This article was originally published at DC Infinite on July 31, 2014.
The Sandman: Overture #3 is really good. Of course it is.
Neil Gaiman will be receiving a lot of well deserved acclaim for this issue, and the series as a whole. He expands upon an already extensive mythology, weaving together a wide variety of characters and concepts and creating an enthralling universe. But the truth is that the writing could be utterly vapid and it would still succeed on a massive scale. To provide Gaiman with the majority of the credit for this comic is to be ignorant of the contributions of his collaborators, each of them a master of their craft.
J.H. Williams III is already a star and this comic shows why. Page layouts are intricate, yet conducive to reading. Every page, except for the first and final ones, are crafted as horizontal spreads. It reads as comics in widescreen and is particularly remarkable on high resolution screens. The extra space also allows for Williams to experiment with form. In one spread, he transforms panels into the shape of an outspread hand, a universal gesture to stop. It highlights the warning of the kindly ones on this page, connecting to both the original Sandman series as well as the story at hand. Every spread incorporates some element like this, building stories across maps or blurring vertical panels to portray the false nature of a frame story.
Williams’ design work is also top notch. All of the work is distinctive and clearly belongs to his pens and brushes. However, the style alternates depending on the setting and who is present. There is a baseline, established on pages 4 and 5 where Dream is walking across the desert. Detailed linework represent it as the most ordinary setting of the story. When Dream uses his powers to defeat two thieves or tell a story, the line work takes on qualities more similar to a painting, smooth and fluid. When attacked by a swarm of beetles, the grid and drawings become more rigid.
Dave Stewart’s colors are what really bring Williams’ pencils and inks to life. Their lush blended quality of his colors reflect the dreamlike nature of the work perfectly. As the landscape and modes of storytelling shift almost every page, so do the colors in order to reflect the changes. Visual cues are formed by these shifts. The frame story is denoted by the dramatic change in light before any words or images explain what is occurring. When that story is broken and revealed to be a lie, distinct and dark colors seize the page away and inform the return to the central plot. Stewart’s work is certainly gorgeous, but it is also integral to the storytelling.

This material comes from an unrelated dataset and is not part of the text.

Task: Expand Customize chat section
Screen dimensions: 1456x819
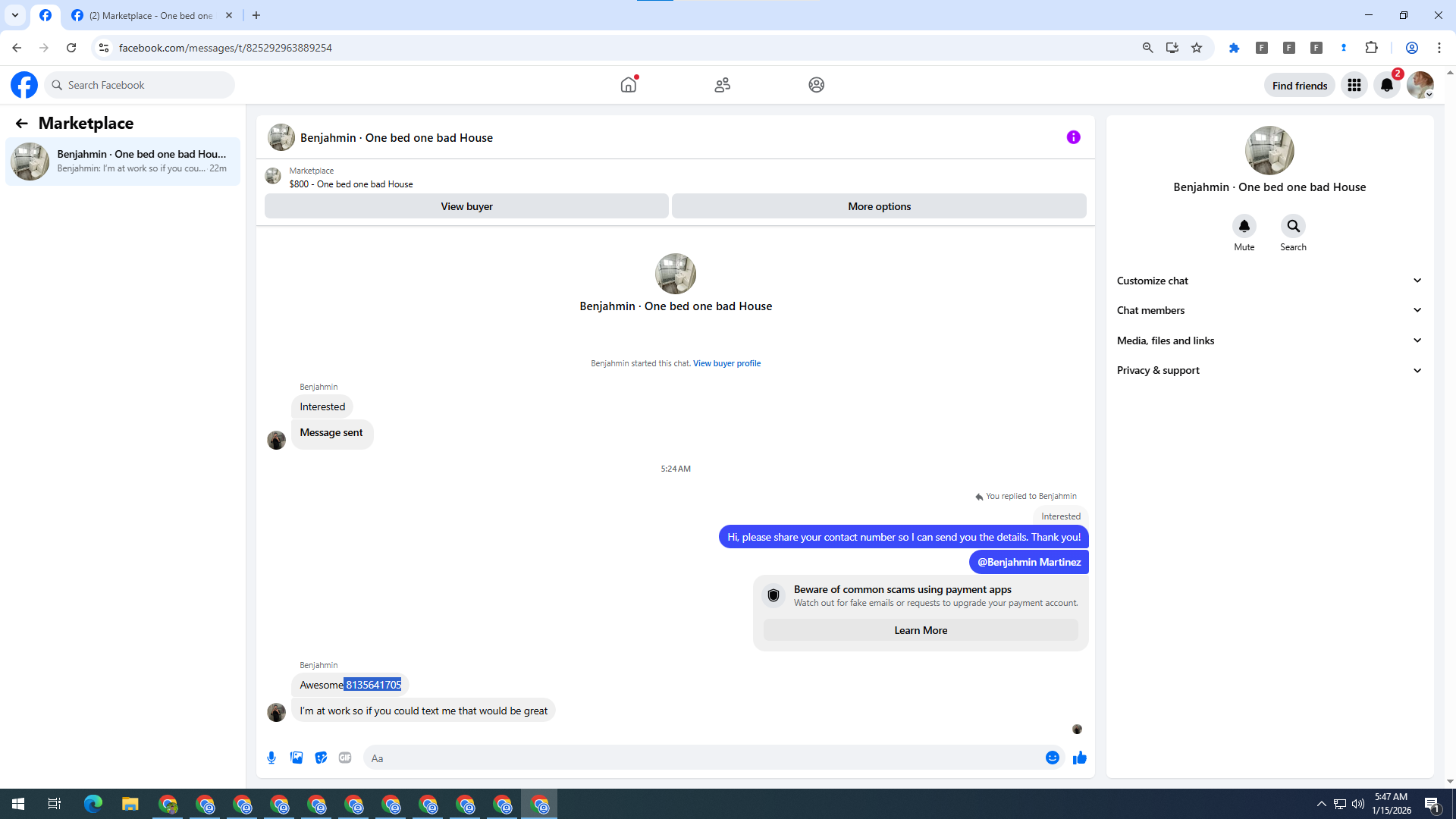Action: coord(1269,281)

That same thought applies to Todd Klein’s lettering. Klein has been working on Sandman since its inception. From the first issue of the series to this one, his work has elevated the story by providing personality for characters and incorporating speech into the art. Every individual provides a speech bubble unique to them. They all feel natural and fit the established tone of the art and the personas to which they are attached. Even the tails of speech bubbles inform the characters. Dreams bubbles are always tailed with long flowing lines, while the rigidly structured beetle swarm uses a geometric line that turns only in right angles.
The only members of this team whose roles are not obviously visible in the work are Shelly Bond and Sara Miller, the editorial team. Without access to scripts and e-mails, it is almost impossible to see their hand in the work. However, the ultimate quality of the comic speaks volumes of their abilities to guide and coordinate this team.
The appearance of this issue is flawless. Its only struggles come from the story itself. Sandman Overture is enjoyable for fans seeking more of Gaiman’s expansive mythos and its flights of fancy will please fans of fantasy. However, its characters leave the page somewhat cold. There is no room here for readers to see reflections of themselves or take away aspects of their own lives. Its scale is so grand and characters so distant, that it lacks a human element. In the original series this element was slowly developed through family dynamics and Morpheus’ handling of past relationships. Here it is absent and that distance creates a gap between reader and story.
The Sandman: Overture is an obvious success. It is almost unassailable as an example of comics craftsmanship. This is the result of a team of extremely talented creators working in concert to tell a story together. A comic collaboration of this caliber cannot and should not be attributed to any one talent. It is the accomplishment of a team.